→ **Requirements**: Copy these records again, but swap every "SUBSCRIBE" for "JOIN" and leave everything else the same.

→ **Exercise inputs**:
_ _ _ _ _ _ _
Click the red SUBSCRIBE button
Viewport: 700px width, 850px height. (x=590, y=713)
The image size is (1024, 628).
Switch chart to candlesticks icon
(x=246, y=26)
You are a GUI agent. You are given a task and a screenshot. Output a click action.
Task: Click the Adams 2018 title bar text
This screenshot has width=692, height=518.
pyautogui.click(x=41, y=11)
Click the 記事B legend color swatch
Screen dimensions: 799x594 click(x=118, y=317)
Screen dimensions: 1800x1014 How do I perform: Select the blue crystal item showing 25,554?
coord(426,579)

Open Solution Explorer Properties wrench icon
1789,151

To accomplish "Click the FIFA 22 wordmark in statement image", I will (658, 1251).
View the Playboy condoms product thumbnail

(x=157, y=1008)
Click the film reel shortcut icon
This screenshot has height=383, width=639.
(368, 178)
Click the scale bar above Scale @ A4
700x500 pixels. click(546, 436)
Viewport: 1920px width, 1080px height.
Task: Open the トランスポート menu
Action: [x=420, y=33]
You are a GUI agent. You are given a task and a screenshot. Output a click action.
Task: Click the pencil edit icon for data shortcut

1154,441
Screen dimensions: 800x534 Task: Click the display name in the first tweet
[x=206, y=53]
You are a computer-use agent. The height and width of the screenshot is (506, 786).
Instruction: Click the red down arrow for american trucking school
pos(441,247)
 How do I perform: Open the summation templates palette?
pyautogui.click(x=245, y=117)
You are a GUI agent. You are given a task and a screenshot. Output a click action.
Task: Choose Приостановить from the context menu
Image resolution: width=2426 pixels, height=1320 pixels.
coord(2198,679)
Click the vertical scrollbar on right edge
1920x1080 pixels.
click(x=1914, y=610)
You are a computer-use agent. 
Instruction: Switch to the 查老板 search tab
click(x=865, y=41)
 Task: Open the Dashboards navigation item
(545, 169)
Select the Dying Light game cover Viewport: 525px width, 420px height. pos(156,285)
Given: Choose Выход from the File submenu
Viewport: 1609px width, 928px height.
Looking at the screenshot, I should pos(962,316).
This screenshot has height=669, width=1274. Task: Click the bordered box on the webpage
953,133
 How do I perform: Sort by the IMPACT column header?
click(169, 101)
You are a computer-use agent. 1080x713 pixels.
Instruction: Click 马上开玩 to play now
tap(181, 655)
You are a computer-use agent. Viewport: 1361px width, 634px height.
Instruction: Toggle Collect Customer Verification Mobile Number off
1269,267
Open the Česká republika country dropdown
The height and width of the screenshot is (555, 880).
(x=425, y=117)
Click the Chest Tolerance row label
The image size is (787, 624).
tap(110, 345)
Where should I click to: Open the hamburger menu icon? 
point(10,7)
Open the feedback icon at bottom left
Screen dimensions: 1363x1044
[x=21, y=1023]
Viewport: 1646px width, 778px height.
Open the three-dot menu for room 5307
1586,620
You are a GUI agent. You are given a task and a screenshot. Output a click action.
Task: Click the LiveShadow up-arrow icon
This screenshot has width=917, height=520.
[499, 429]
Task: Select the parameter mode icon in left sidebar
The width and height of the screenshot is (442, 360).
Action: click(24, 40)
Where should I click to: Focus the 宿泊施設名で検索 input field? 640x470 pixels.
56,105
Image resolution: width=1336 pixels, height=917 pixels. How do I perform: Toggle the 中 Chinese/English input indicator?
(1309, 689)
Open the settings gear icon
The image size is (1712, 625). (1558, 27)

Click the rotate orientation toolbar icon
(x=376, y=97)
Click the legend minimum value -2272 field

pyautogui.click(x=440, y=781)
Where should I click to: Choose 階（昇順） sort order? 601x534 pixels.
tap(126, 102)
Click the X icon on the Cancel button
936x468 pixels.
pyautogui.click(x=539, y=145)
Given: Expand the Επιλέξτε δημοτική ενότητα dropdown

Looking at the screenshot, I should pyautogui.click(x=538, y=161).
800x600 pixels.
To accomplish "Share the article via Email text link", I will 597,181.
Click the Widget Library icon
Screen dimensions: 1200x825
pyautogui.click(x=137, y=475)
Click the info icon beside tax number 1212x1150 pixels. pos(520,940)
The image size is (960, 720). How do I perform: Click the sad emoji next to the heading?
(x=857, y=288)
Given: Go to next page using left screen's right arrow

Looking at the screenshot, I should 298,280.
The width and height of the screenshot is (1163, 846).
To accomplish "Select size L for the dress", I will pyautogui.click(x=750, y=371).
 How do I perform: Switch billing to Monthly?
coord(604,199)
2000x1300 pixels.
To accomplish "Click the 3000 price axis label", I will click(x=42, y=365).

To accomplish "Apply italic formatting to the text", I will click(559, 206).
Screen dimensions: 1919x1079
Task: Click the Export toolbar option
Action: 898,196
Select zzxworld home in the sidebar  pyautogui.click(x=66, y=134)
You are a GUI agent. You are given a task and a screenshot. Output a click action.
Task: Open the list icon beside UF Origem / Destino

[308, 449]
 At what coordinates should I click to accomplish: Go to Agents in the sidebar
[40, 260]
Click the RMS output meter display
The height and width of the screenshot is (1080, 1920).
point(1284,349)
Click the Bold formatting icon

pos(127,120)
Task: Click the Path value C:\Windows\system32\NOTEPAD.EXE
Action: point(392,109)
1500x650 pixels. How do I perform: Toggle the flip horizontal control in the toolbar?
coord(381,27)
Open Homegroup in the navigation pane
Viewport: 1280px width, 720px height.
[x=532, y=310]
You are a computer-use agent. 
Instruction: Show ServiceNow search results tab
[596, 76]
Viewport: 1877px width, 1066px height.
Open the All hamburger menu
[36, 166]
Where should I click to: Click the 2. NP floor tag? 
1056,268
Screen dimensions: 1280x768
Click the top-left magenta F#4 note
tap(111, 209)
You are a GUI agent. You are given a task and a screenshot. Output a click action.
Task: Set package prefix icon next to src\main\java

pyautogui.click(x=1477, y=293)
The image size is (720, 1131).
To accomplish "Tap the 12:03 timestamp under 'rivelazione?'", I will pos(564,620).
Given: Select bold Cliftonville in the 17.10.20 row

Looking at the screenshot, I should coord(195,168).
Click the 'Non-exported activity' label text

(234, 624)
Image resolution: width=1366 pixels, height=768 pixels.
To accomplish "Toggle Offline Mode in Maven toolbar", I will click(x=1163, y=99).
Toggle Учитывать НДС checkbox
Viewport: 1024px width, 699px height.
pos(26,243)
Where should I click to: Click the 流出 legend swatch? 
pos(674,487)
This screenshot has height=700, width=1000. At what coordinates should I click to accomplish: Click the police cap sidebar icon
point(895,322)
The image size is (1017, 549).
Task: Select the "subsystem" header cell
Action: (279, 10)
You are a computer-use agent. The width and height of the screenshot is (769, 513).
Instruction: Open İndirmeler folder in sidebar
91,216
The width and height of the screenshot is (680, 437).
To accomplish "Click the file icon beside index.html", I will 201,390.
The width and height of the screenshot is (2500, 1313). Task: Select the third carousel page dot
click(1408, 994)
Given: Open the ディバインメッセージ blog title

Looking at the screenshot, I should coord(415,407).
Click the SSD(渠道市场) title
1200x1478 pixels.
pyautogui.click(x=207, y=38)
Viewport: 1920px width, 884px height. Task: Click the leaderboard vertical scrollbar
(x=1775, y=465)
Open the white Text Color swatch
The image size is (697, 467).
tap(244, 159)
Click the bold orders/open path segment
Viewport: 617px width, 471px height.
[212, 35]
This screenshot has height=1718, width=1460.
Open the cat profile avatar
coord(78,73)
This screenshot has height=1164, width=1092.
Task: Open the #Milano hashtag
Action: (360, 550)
_ _ _ _ _ _ _
→ **Solution to the problem**:
Click the red JOIN button
Viewport: 700px width, 850px height. (x=590, y=713)
The image size is (1024, 628).
Switch chart to candlesticks icon
(x=246, y=26)
You are a GUI agent. You are given a task and a screenshot. Output a click action.
Task: Click the Adams 2018 title bar text
This screenshot has width=692, height=518.
pyautogui.click(x=41, y=11)
Click the 記事B legend color swatch
Screen dimensions: 799x594 click(x=118, y=317)
Screen dimensions: 1800x1014 How do I perform: Select the blue crystal item showing 25,554?
coord(426,579)

Open Solution Explorer Properties wrench icon
1789,151

To accomplish "Click the FIFA 22 wordmark in statement image", I will (658, 1251).
View the Playboy condoms product thumbnail

(x=157, y=1008)
Click the film reel shortcut icon
This screenshot has height=383, width=639.
(368, 178)
Click the scale bar above Scale @ A4
700x500 pixels. click(546, 436)
Viewport: 1920px width, 1080px height.
Task: Open the トランスポート menu
Action: [x=420, y=33]
You are a GUI agent. You are given a task and a screenshot. Output a click action.
Task: Click the pencil edit icon for data shortcut

1154,441
Screen dimensions: 800x534 Task: Click the display name in the first tweet
[x=206, y=53]
You are a computer-use agent. The height and width of the screenshot is (506, 786).
Instruction: Click the red down arrow for american trucking school
pos(441,247)
 How do I perform: Open the summation templates palette?
pyautogui.click(x=245, y=117)
You are a GUI agent. You are given a task and a screenshot. Output a click action.
Task: Choose Приостановить from the context menu
Image resolution: width=2426 pixels, height=1320 pixels.
coord(2198,679)
Click the vertical scrollbar on right edge
1920x1080 pixels.
click(x=1914, y=610)
You are a computer-use agent. 
Instruction: Switch to the 查老板 search tab
click(x=865, y=41)
 Task: Open the Dashboards navigation item
(545, 169)
Select the Dying Light game cover Viewport: 525px width, 420px height. pos(156,285)
Given: Choose Выход from the File submenu
Viewport: 1609px width, 928px height.
Looking at the screenshot, I should pos(962,316).
This screenshot has height=669, width=1274. Task: Click the bordered box on the webpage
953,133
 How do I perform: Sort by the IMPACT column header?
click(169, 101)
You are a computer-use agent. 1080x713 pixels.
Instruction: Click 马上开玩 to play now
tap(181, 655)
You are a computer-use agent. Viewport: 1361px width, 634px height.
Instruction: Toggle Collect Customer Verification Mobile Number off
1269,267
Open the Česká republika country dropdown
The height and width of the screenshot is (555, 880).
(x=425, y=117)
Click the Chest Tolerance row label
The image size is (787, 624).
tap(110, 345)
Where should I click to: Open the hamburger menu icon? 
point(10,7)
Open the feedback icon at bottom left
Screen dimensions: 1363x1044
[x=21, y=1023]
Viewport: 1646px width, 778px height.
Open the three-dot menu for room 5307
1586,620
You are a GUI agent. You are given a task and a screenshot. Output a click action.
Task: Click the LiveShadow up-arrow icon
This screenshot has width=917, height=520.
[499, 429]
Task: Select the parameter mode icon in left sidebar
The width and height of the screenshot is (442, 360).
Action: click(24, 40)
Where should I click to: Focus the 宿泊施設名で検索 input field? 640x470 pixels.
56,105
Image resolution: width=1336 pixels, height=917 pixels. How do I perform: Toggle the 中 Chinese/English input indicator?
(1309, 689)
Open the settings gear icon
The image size is (1712, 625). (1558, 27)

Click the rotate orientation toolbar icon
(x=376, y=97)
Click the legend minimum value -2272 field

pyautogui.click(x=440, y=781)
Where should I click to: Choose 階（昇順） sort order? 601x534 pixels.
tap(126, 102)
Click the X icon on the Cancel button
936x468 pixels.
pyautogui.click(x=539, y=145)
Given: Expand the Επιλέξτε δημοτική ενότητα dropdown

Looking at the screenshot, I should pyautogui.click(x=538, y=161).
800x600 pixels.
To accomplish "Share the article via Email text link", I will 597,181.
Click the Widget Library icon
Screen dimensions: 1200x825
pyautogui.click(x=137, y=475)
Click the info icon beside tax number 1212x1150 pixels. pos(520,940)
The image size is (960, 720). How do I perform: Click the sad emoji next to the heading?
(x=857, y=288)
Given: Go to next page using left screen's right arrow

Looking at the screenshot, I should 298,280.
The width and height of the screenshot is (1163, 846).
To accomplish "Select size L for the dress", I will pyautogui.click(x=750, y=371).
 How do I perform: Switch billing to Monthly?
coord(604,199)
2000x1300 pixels.
To accomplish "Click the 3000 price axis label", I will click(x=42, y=365).

To accomplish "Apply italic formatting to the text", I will click(559, 206).
Screen dimensions: 1919x1079
Task: Click the Export toolbar option
Action: 898,196
Select zzxworld home in the sidebar  pyautogui.click(x=66, y=134)
You are a GUI agent. You are given a task and a screenshot. Output a click action.
Task: Open the list icon beside UF Origem / Destino

[308, 449]
 At what coordinates should I click to accomplish: Go to Agents in the sidebar
[40, 260]
Click the RMS output meter display
The height and width of the screenshot is (1080, 1920).
point(1284,349)
Click the Bold formatting icon

pos(127,120)
Task: Click the Path value C:\Windows\system32\NOTEPAD.EXE
Action: point(392,109)
1500x650 pixels. How do I perform: Toggle the flip horizontal control in the toolbar?
coord(381,27)
Open Homegroup in the navigation pane
Viewport: 1280px width, 720px height.
[x=532, y=310]
You are a computer-use agent. 
Instruction: Show ServiceNow search results tab
[596, 76]
Viewport: 1877px width, 1066px height.
Open the All hamburger menu
[36, 166]
Where should I click to: Click the 2. NP floor tag? 
1056,268
Screen dimensions: 1280x768
Click the top-left magenta F#4 note
tap(111, 209)
You are a GUI agent. You are given a task and a screenshot. Output a click action.
Task: Set package prefix icon next to src\main\java

pyautogui.click(x=1477, y=293)
The image size is (720, 1131).
To accomplish "Tap the 12:03 timestamp under 'rivelazione?'", I will pos(564,620).
Given: Select bold Cliftonville in the 17.10.20 row

Looking at the screenshot, I should coord(195,168).
Click the 'Non-exported activity' label text

(234, 624)
Image resolution: width=1366 pixels, height=768 pixels.
To accomplish "Toggle Offline Mode in Maven toolbar", I will click(x=1163, y=99).
Toggle Учитывать НДС checkbox
Viewport: 1024px width, 699px height.
pos(26,243)
Where should I click to: Click the 流出 legend swatch? 
pos(674,487)
This screenshot has height=700, width=1000. At what coordinates should I click to accomplish: Click the police cap sidebar icon
point(895,322)
The image size is (1017, 549).
Task: Select the "subsystem" header cell
Action: (279, 10)
You are a computer-use agent. The width and height of the screenshot is (769, 513).
Instruction: Open İndirmeler folder in sidebar
91,216
The width and height of the screenshot is (680, 437).
To accomplish "Click the file icon beside index.html", I will 201,390.
The width and height of the screenshot is (2500, 1313). Task: Select the third carousel page dot
click(1408, 994)
Given: Open the ディバインメッセージ blog title

Looking at the screenshot, I should coord(415,407).
Click the SSD(渠道市场) title
1200x1478 pixels.
pyautogui.click(x=207, y=38)
Viewport: 1920px width, 884px height. Task: Click the leaderboard vertical scrollbar
(x=1775, y=465)
Open the white Text Color swatch
The image size is (697, 467).
tap(244, 159)
Click the bold orders/open path segment
Viewport: 617px width, 471px height.
[212, 35]
This screenshot has height=1718, width=1460.
Open the cat profile avatar
coord(78,73)
This screenshot has height=1164, width=1092.
Task: Open the #Milano hashtag
Action: (360, 550)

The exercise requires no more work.